**Assignment:**
Only the lines from the line containing "Task: Enable Push Notification" through the final line of the entries should be printed, exactly as given, with the pictures left out.
Records shown: Begin
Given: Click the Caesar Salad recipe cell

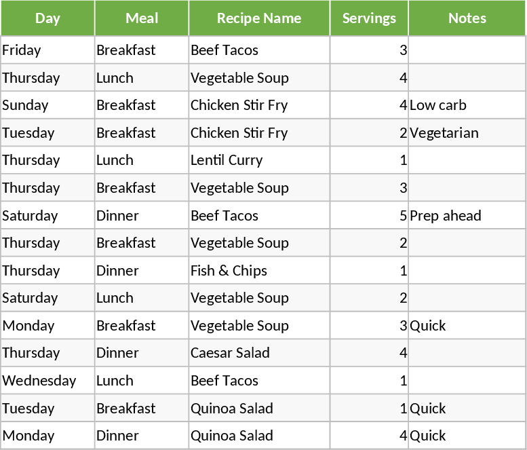Looking at the screenshot, I should [259, 353].
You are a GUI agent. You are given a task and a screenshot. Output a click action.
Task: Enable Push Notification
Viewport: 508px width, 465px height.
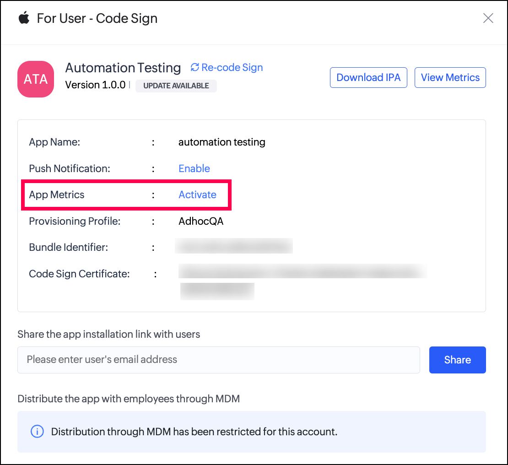[194, 168]
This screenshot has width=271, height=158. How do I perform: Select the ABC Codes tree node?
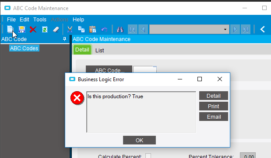pyautogui.click(x=24, y=48)
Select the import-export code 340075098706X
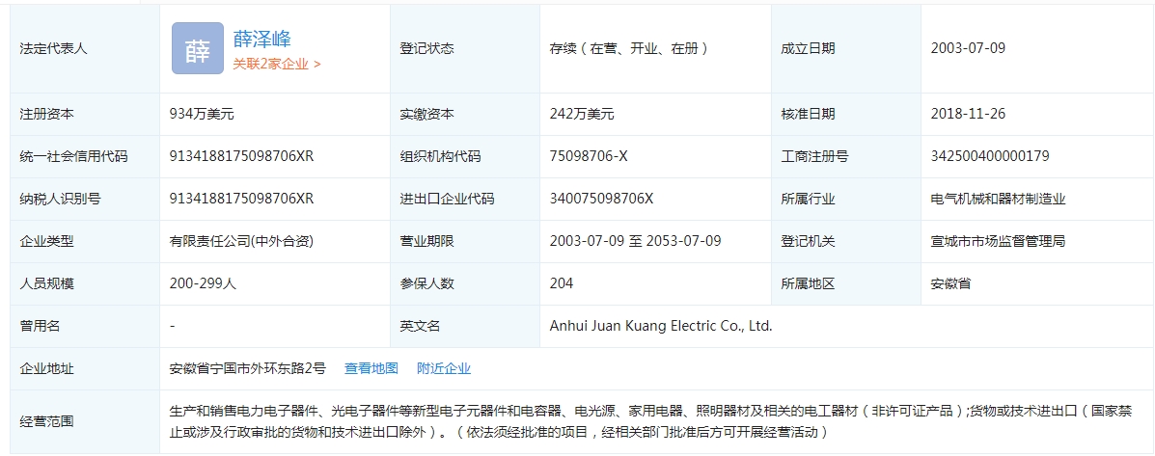Viewport: 1155px width, 456px height. click(x=601, y=199)
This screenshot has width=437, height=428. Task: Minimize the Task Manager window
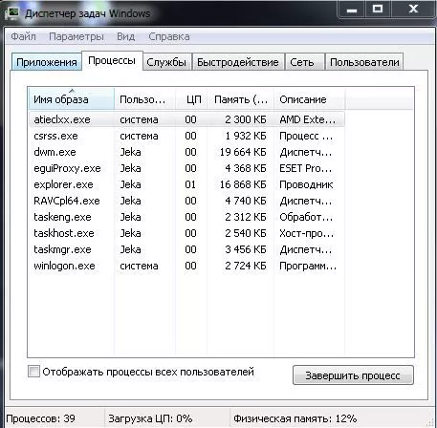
Records shown: End
**Solution to this problem:**
Task: Enable Push Notification
Viewport: 508px width, 465px height.
[194, 168]
This screenshot has width=271, height=158. How do I perform: Select the ABC Codes tree node?
pyautogui.click(x=24, y=48)
Select the import-export code 340075098706X
Viewport: 1155px width, 456px height. click(x=601, y=199)
This screenshot has width=437, height=428. Task: Minimize the Task Manager window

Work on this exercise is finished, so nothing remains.